22 deg and rising

I turned the thermostat down to 67 from 69, a small step, but one which will hopefully bring the outside and the inside closer together. I was so sick when the temperature popped up to twenty that I thought holy hell, I’ve caught something when really it was the old inability to regulate screwing with my head. Just as I thought I was fine, living in the land of below-zero Fahrenheit, I wasn’t. This morning I am better. It is the second day in the twenties. Last night there was Eleven to help me sleep and this morning, when we woke to our alarms (twice), I noticed my stomach had quit lurching, so I supposed I had better stay in bed and rest as long as I could.

And I did. And I got up only when Bodie decided I’d rested long enough.
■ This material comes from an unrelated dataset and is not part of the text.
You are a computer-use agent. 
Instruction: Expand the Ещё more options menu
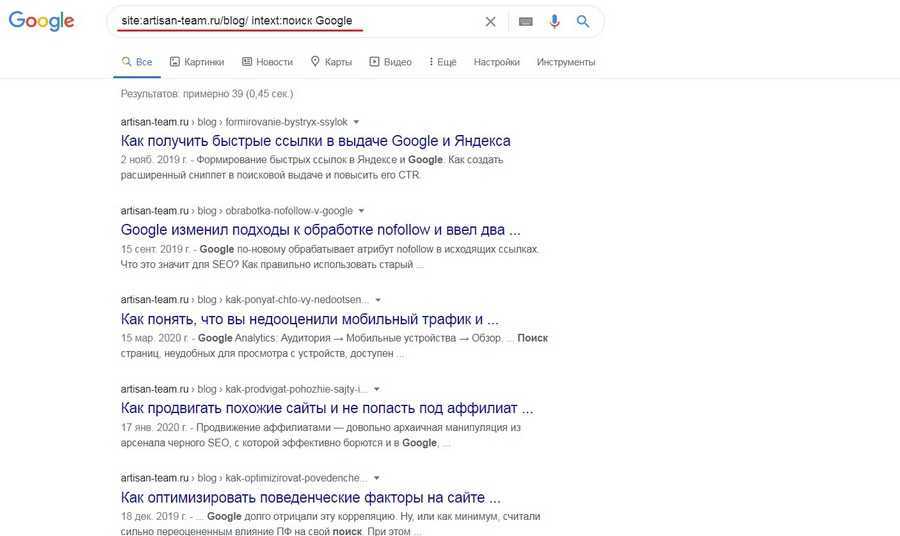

Bless him, most mornings like this he only lets me sleep til eleven or so, at which point I crawl back into bed and try for another two hours, but this time he waited until nearly one, or thirteen, depending how you count it (I use both).

You have never read the story of Anna as told by Fynn and you must, for it is rare and beautiful, even if like old John D you are not much for God. Last night I felt myself as cosy as Anna tucked in beside Fynn, talking through all the things burdening my mind until I had no burdens left. Then I slept without dreaming of the same old horrible things.

You have never read the story of Fania as told by Fania and you will, because that’s the only voice I can think of now. I’ve just finished Elizabeth Wein’s Rose Under Fire. Now I can’t fathom Fania not speaking up for herself in her privation. And it will not be Nuclear Winter anymore but some other title, because it isn’t a story about the Bomb, just about a different world after a country has torn itself into many pieces. It must always be Fania’s voice, and by turning down the thermostat I am turning in her direction, which is one where you get used to the cold after a time, though you heat your house as best you can using wood stoves and fireplaces. I did play Monopoly with the power off, you know, and felt the house cooling degree by degree. I know I can survive a night with it off. I wonder if bringing myself closer to Fania will make my fear of no power fade?

I have taken Advil and maybe later I will try a Pepsi. Maybe. I have to be gentle with my stomach. I almost had Ramen for supper last night, but we discovered it was past its date by a year and more, so I didn’t risk it. I made a sandwich instead. Hell, that was probably more nourishing. Too bad. When I’m sick I want gentle things, and Ramen has always been gentle. But I think the Pepsi will be sooner rather than later a) because of caffeine withdrawal (me!) and b) because it makes the Advil better somehow, and my sinuses too. I’m not as lurchy today because something in there is clearing. I’d like to try keeping it that way.

I screamed out my wrath and sorrow at H. in my sleep; in my dream he had moved on to date one of my old classmates, Lucy, which would be a brilliant match when I think about it. I just couldn’t be rational about it while dreaming. I also dreamed a boy I knew had married a girl named Kate and had a baby daughter. He is older than I am by a year or so. It could have happened already. Since he is unlikely to ever love me as my child-self loved him, I want for him this Kate and this child. I want for him the family life he deserves. I know how to love like my child-self still.